Enhancing Heat Resistance of PBAT Foams by Incorporating sc-PLA and In Situ Fibrillation Process
Tao Zhang, Xiaofeng Wang, Jing Jiang, Yottha Srithep, Qian Li
Abstract
Although poly(butylene adipate- co -terephthalate) (PBAT) is a biodegradable polymer with exceptional flexibility, its broader applications are constrained by insufficient heat resistance and suboptimal mechanical qualities. To address these limitations, we used in situ fibrillation and supercritical CO 2 to developed PBAT/sc-PLA composite foams with enhanced antishrinkage and heat resistance by incorporating biodegradable stereocomplexed polylactide (sc-PLA) with complementary properties. The experimental results demonstrated that the synergistic effect of sc-PLA and in situ fibrillation significantly enhanced the crystallinity, mechanical properties and heat resistance of the composites.

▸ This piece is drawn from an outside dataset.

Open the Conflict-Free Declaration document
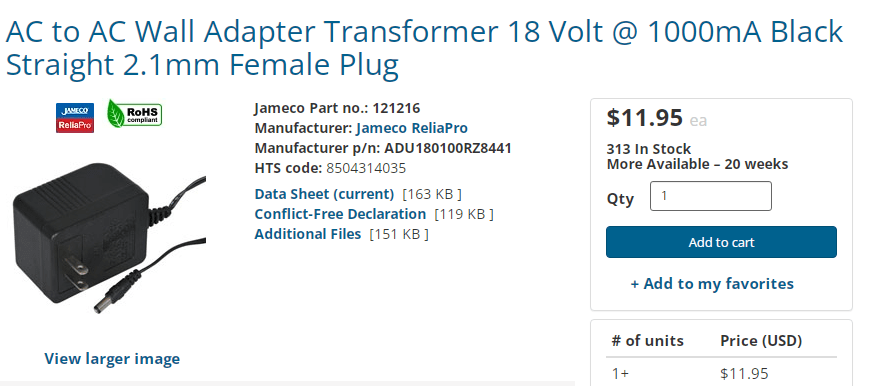 [x=340, y=214]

Specifically, the in situ fibrillated composite 30LD-F exhibited a total crystallinity of 41.23%, a yield strength improvement of 128.38%, and a Vicat softening temperature of 99.8 °C. Furthermore, the 30LD-F foam displayed excellent antishrinkage with a low volumetric shrinkage of 0.39% and a heat-induced shrinkage of 29.46%. This study demonstrates that in situ fibrillated PBAT/sc-PLA composites are promising for high-performance applications requiring heat resistance and mechanical strength, such as automotive components and heat-resistant packaging.